Can güvenliği için, ısı yalıtımlı binalarla enerji tasarrufu için gerekli, sağlıklı konutlarda daha yüksek yaşam kalitesi için gerekli. Sokakların, semtlerin, mahallelerin estetik olması için gerekli. Yeşil alanların ve parkların artması, yeni yolların açılması için, otopark sorununun çözümü için gerekli. Ticareti cezbedecek kentsel ortam, kent meydanları ve caddeler yapmak için. Şu anda Antalya'da denizden iç kesimlere, turist neden gitsin? Dolayısıyla turizmi ve ticareti geliştirmek için de kentsel dönüşüm fırsatı var. Kentin yapısının turizmi ve cadde ticaretini, küçük esnafı özendirmesi, toplu işyerleri kurulması yıllardır çalıştığımız, ama yerel yönetimlerin kıpırdamadığı konular. Antalya'da güzel alışveriş caddesi de yok. Dolayısıyla halk da turist de AVM'leri tercih ediyor. Yaz aylarında AVM'ler ayrı avantajlı, yağmurlu havada ayrı avantajlı. Bunun üzerine bir de hep aynı ürünleri satan, yoldan geçen turisti hedefleyen işyerleri artınca ticarette tıkanma meydana geliyor. ATSO olarak senelerdir ticarette de küçük üretim sahalarında da kümelenmenin gelişmesi gerektiğini söylüyoruz. Bunun için toplu işyerleri projesi de hazırladık. Bir sektör güzel bir yerde kümelendiğinde ticaret artıyor. Ancak, bu konuda ilerleme sağlayamadık. Oysa toplu işyerleri hem ticarete katkı yapar, hem de kenti ferahlatır. Dolayısıyla kentsel dönüşümün kent estetiğini düzeltecek, ulaşımı rahatlatacak, yeşil alanları artıracak, ticareti geliştirecek bir şekilde yapılması gerekiyor. Bunun bütüncül bir projeyle, bu çerçevede yapılması gerekiyor. Şu anda bireysel bina yenilemeleri başlamış durumda. Bu çok yanlıştır.

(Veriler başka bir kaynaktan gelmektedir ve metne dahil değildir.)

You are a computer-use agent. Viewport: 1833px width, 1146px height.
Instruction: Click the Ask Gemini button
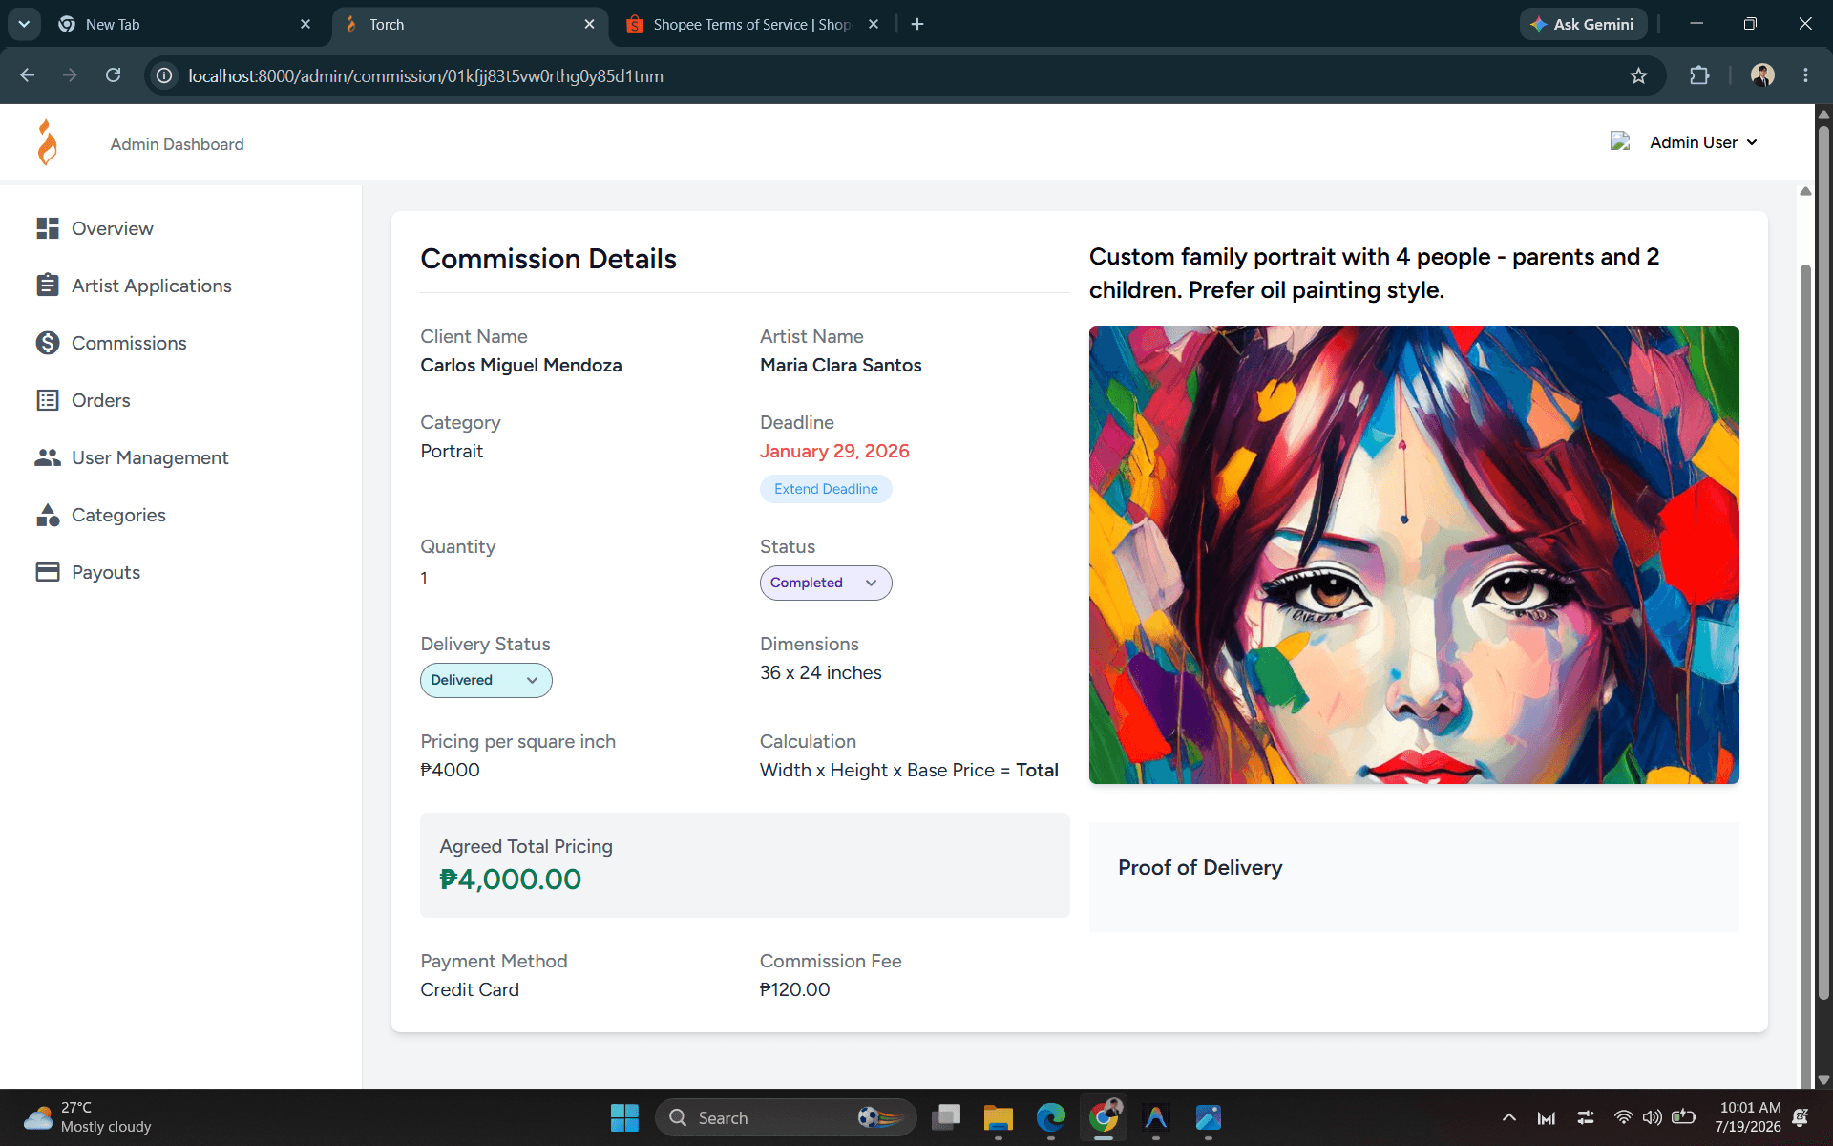(x=1583, y=24)
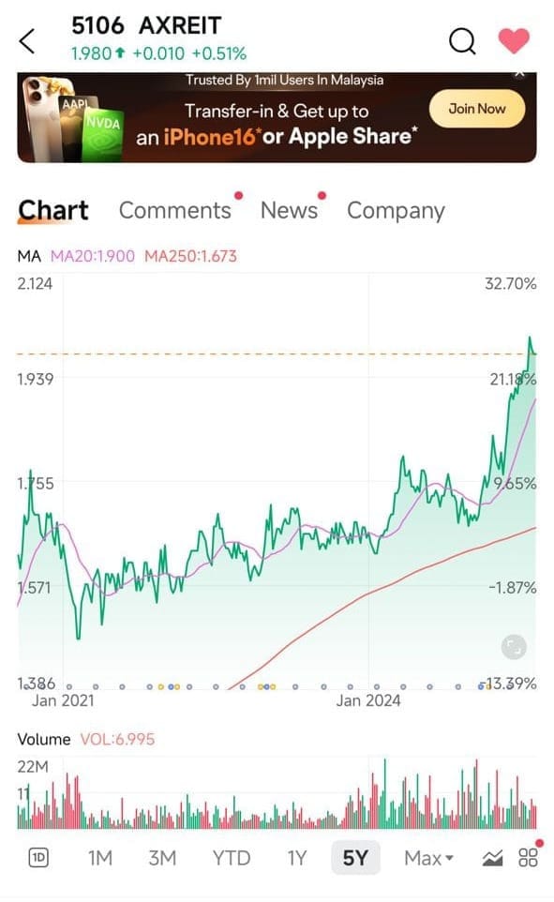Open the search magnifier icon

(x=462, y=41)
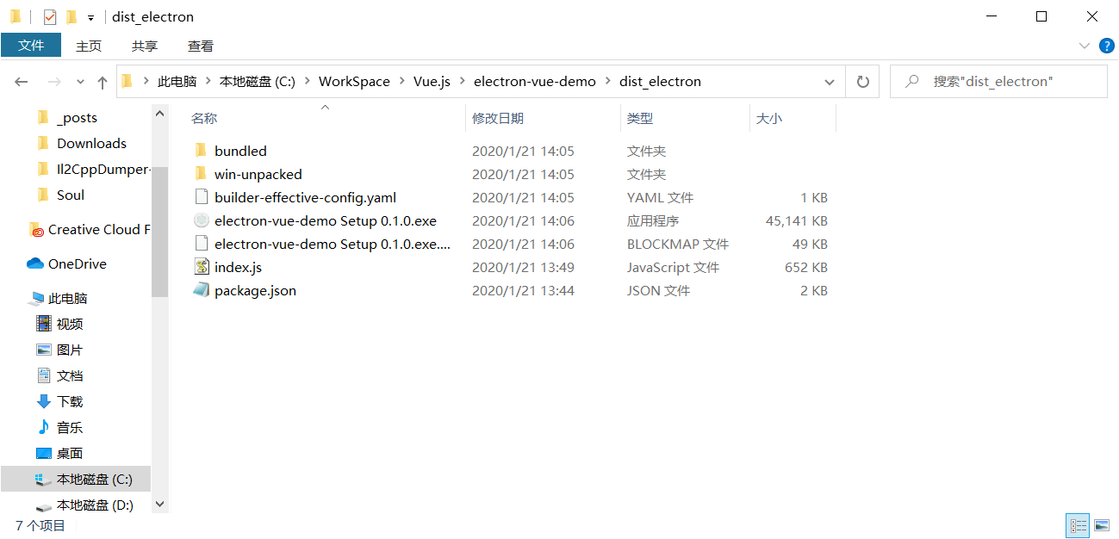Select the electron-vue-demo Setup exe icon
This screenshot has width=1119, height=539.
point(201,221)
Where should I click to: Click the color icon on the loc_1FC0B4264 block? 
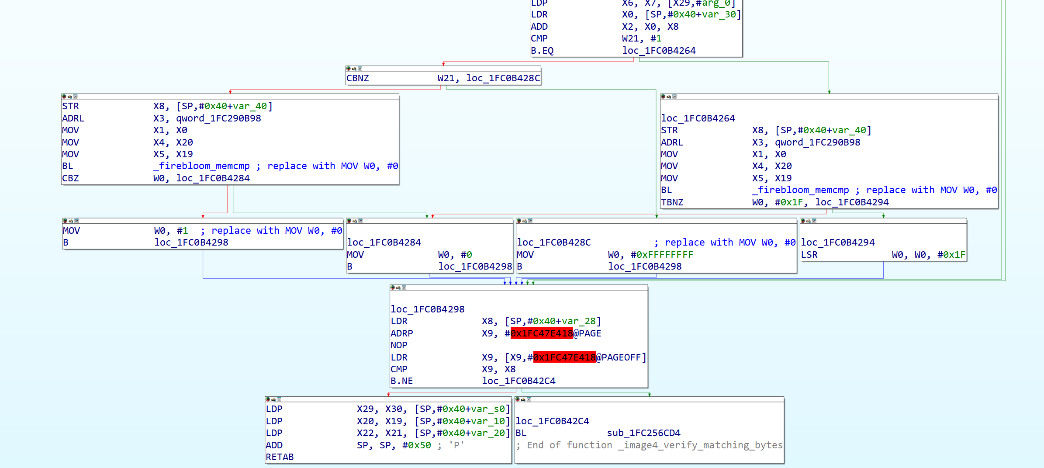(663, 97)
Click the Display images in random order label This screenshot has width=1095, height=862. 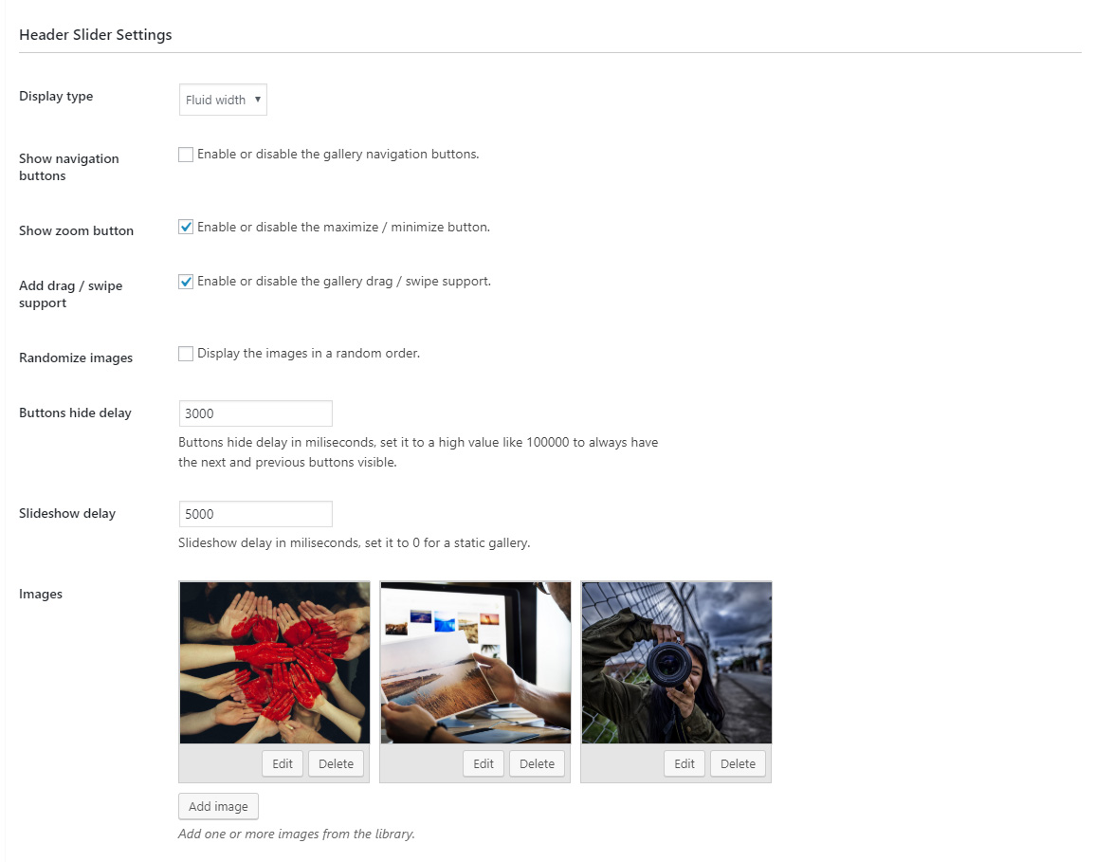pos(309,354)
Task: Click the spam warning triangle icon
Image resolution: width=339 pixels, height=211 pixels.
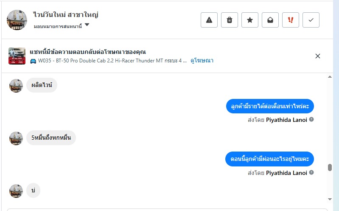Action: pyautogui.click(x=209, y=20)
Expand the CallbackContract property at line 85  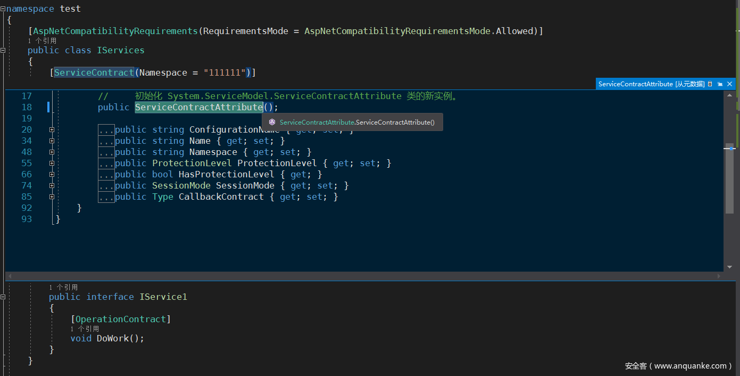[x=52, y=197]
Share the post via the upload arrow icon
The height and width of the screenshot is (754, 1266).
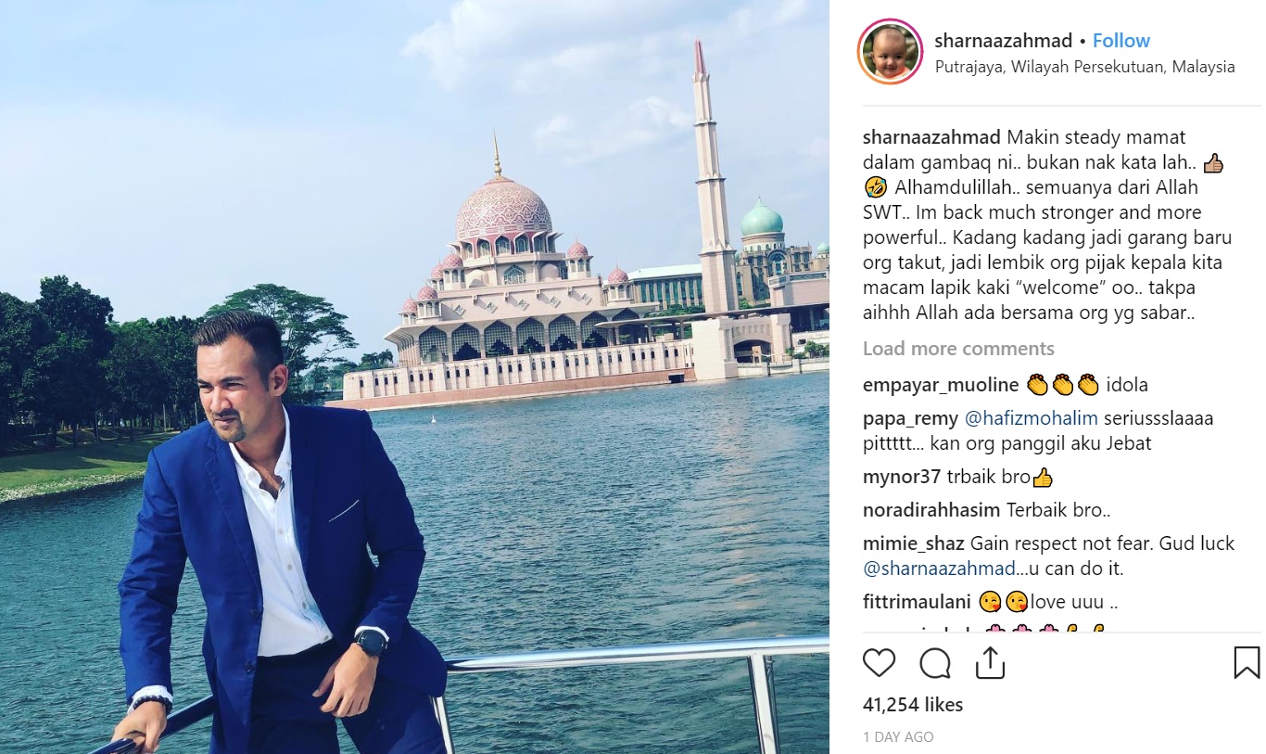(x=990, y=662)
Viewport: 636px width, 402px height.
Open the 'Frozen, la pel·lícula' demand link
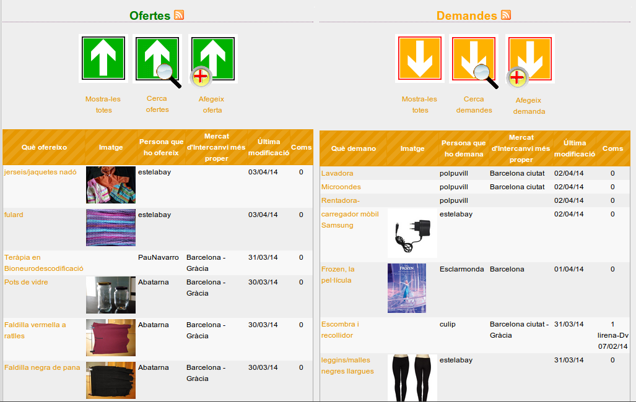(x=338, y=275)
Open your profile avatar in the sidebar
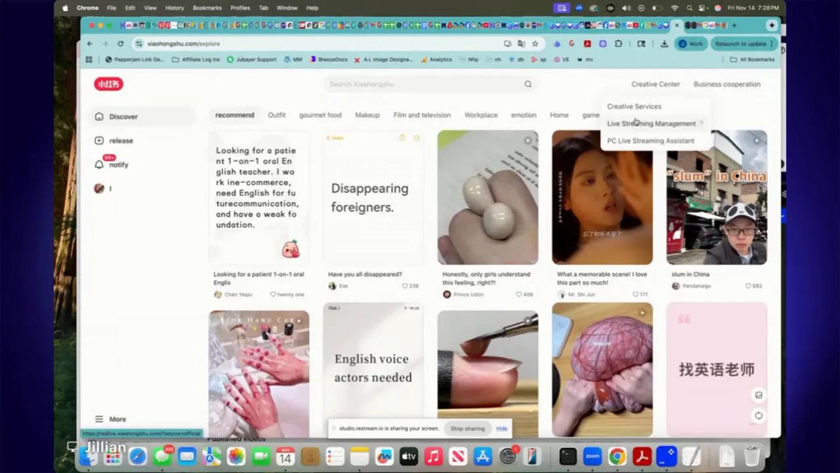Screen dimensions: 840x473 coord(99,189)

E.A- ATSO çalışmaları ne durumda?

M.İ- Korkuteli ilçemizde iki ayrı yerde ihtisas organize sanayi kuruluşunu gerçekleştirmek üzere çalışmalarımızı sürdürmekteyiz. Bunlardan Mermer İhtisas Organize Sanayinin kuruluşu son aşamasına getirilmiş, Gıda İhtisas Organize Sanayinin kuruluş işlemleri bakanlıkta incelemededir. Eğitim çalışmaları olarak,  ATSO Akademi adı altında, mesleki ve kişisel gelişim eğitimlerimiz oldukça yoğun bir şekilde devam etmektedir.